$100m alcohol study is cancelled amid pro-industry “bias”BMJ 2018; 361 doi: https://doi.org/10.1136/bmj.k2689 (Published 19 June 2018) Cite this as: BMJ 2018;361:k2689
The US National Institutes of Health (NIH) has cancelled its $100m (£76m; €87m) prospective study into the health effects of moderate drinking, after an internal investigation found that government scientists seeking to win alcohol industry funding for the research had told executives that the study could offer the “level of evidence necessary if alcohol is to be recommended as part of a healthy diet.”
The NIH investigation report concluded, “Interactions among several NIAAA [National Institute on Alcohol Abuse and Alcoholism] staff and industry representatives appear to intentionally bias the framing of the scientific premise in the direction of demonstrating a beneficial health effect of moderate alcohol consumption.”1
The Moderate Alcohol and Cardiovascular Health (MACH 15) trial was due to recruit 7800 participants and randomly assign them to moderate drinking (one drink a day) or no drinking. It was run by the NIAAA, an NIH agency.
But the ambitious scale brought a heavy reliance on industry funding, and the NIH investigation found “early and frequent engagement” between officials and the alcohol industry that seemed to be “an attempt to persuade industry to support the project. Several members of NIAAA staff kept key facts hidden from other institute staff members.”
These conversations were reported by the New York Times in March, sparking congressional hearings and causing the trial’s recruitment to be frozen at only 105 participants.
NIAAA officials told industry representatives that MACH 15 “represents a unique opportunity to show that moderate alcohol consumption is safe and lowers risk of common diseases,” particularly heart disease, the New York Times reported.2
Appearing before Congress in April the NIH’s director, Francis Collins, said, “We are looking into this in a very aggressive way,” and he announced the investigation that has now substantiated the newspaper’s claims.
The investigation also looked at allegations raised in April by the website Stat against the NIAAA’s director, George Koob, who was accused of shutting down research into the effects of alcohol advertising after he arrived at the agency in 2014.34
At one point, Stat reported, he yelled, “I don’t fucking care” at Boston University researchers who were presenting the findings of NIAAA funded advertising research, and he told them that the agency would do no more such research under his direction.
Collins told Congress in April that the NIH investigation was “looking at the whole spectrum, going back to before Dr Koob came when there were questions about how this interaction with the beverage industry happened, going right up to the present.”
The report found that the NIAAA’s policy focus had shifted since Koob’s arrival, with no new research commissioned into alcohol advertising, although support continued for ongoing research.

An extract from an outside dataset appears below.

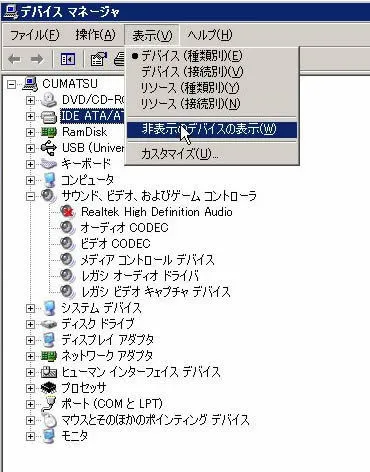
Task: Select the レガシ オーディオ ドライバ item
Action: (140, 276)
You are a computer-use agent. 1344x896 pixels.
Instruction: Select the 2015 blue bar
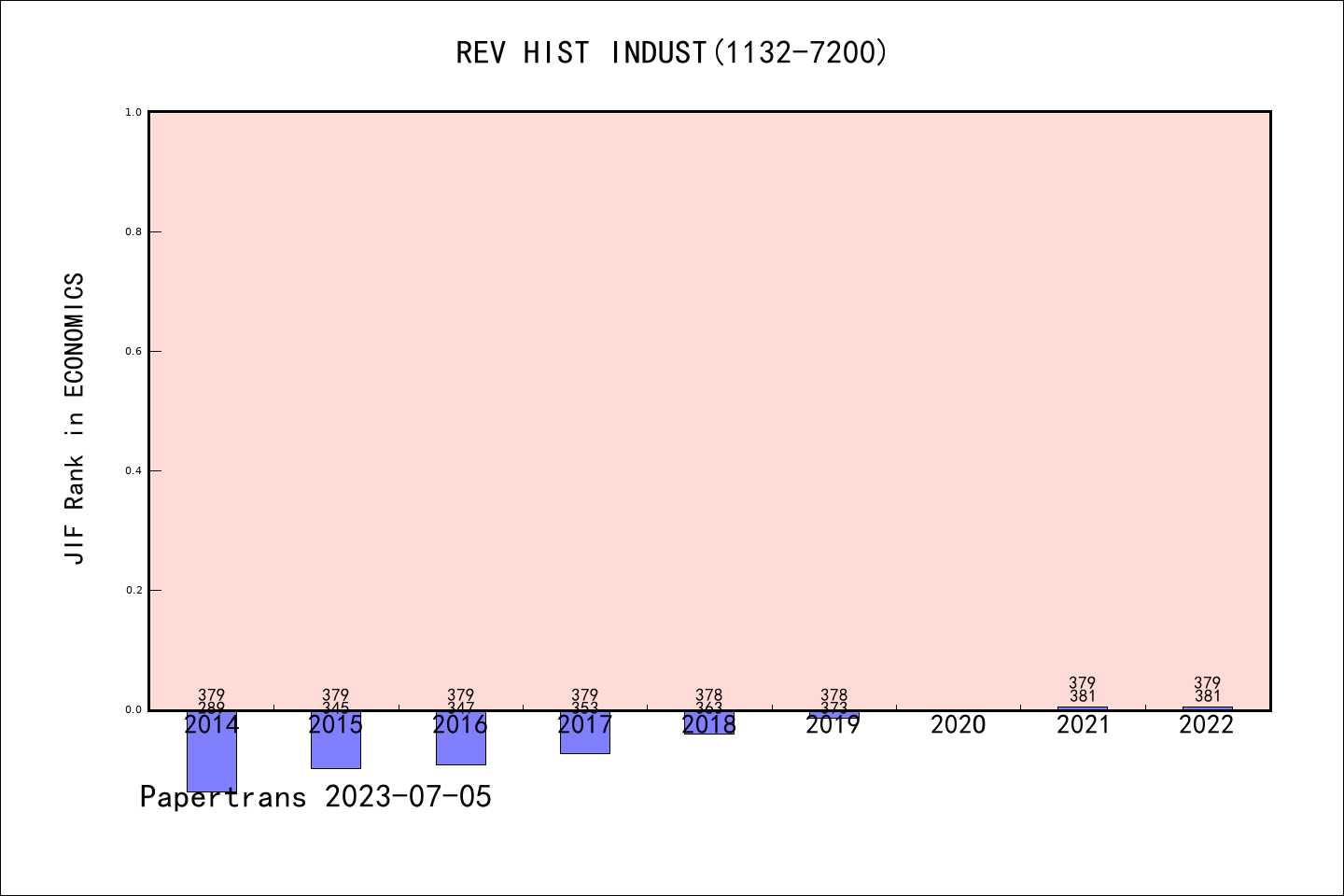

It is still not clear where that finding leaves him, as the report says, “It is not unusual for Institute research portfolios to evolve over time.”
Koob arrived at the NIAAA after problematic MACH 15 meetings. He said that he agreed with the decision to stop the study, calling it “irrevocably damaged.”
Last week the study’s biggest industry sponsor, Anheuser-Busch, which makes Budweiser beer, withdrew its $15m funding commitment, writing to the NIH that, “unfortunately, recent questions raised around the study could undermine its lasting credibility, which is why we have decided to end our funding.”
The NIH report found that the trial’s design favoured short term cardiovascular endpoints. “Independent review of the trial plan raised concerns that there are insufficient patients and not enough follow-up time to allow for meaningful assessment of cancer endpoints,” it said. “The composite primary endpoint does not include heart failure. Thus, the trial could show benefits while missing harms.”
The investigation also found that “sustained interactions between the eventual principal investigator of the MACH trial and members of the NIAAA leadership . . . appear to have provided the eventual principal investigator with a competitive advantage not available to other applicants, and effectively steered funding to this investigator.”
The MACH trial’s principal investigator, Kenneth Mukamal of Beth Israel Deaconess Medical Center, issued a response saying that he and rest of the research team were “deeply disappointed” by the trial’s closure. “We stand fully and forcefully behind the scientific integrity” of the study, he said. “Every design consideration was carefully and deliberately vetted with no input or direction whatsoever from private sponsors.”
Collins remarked, “This is a matter of the greatest seriousness,” adding that the NIH is launching a general review to seek out even “subtle examples of cosy relationships” with industry that could compromise research.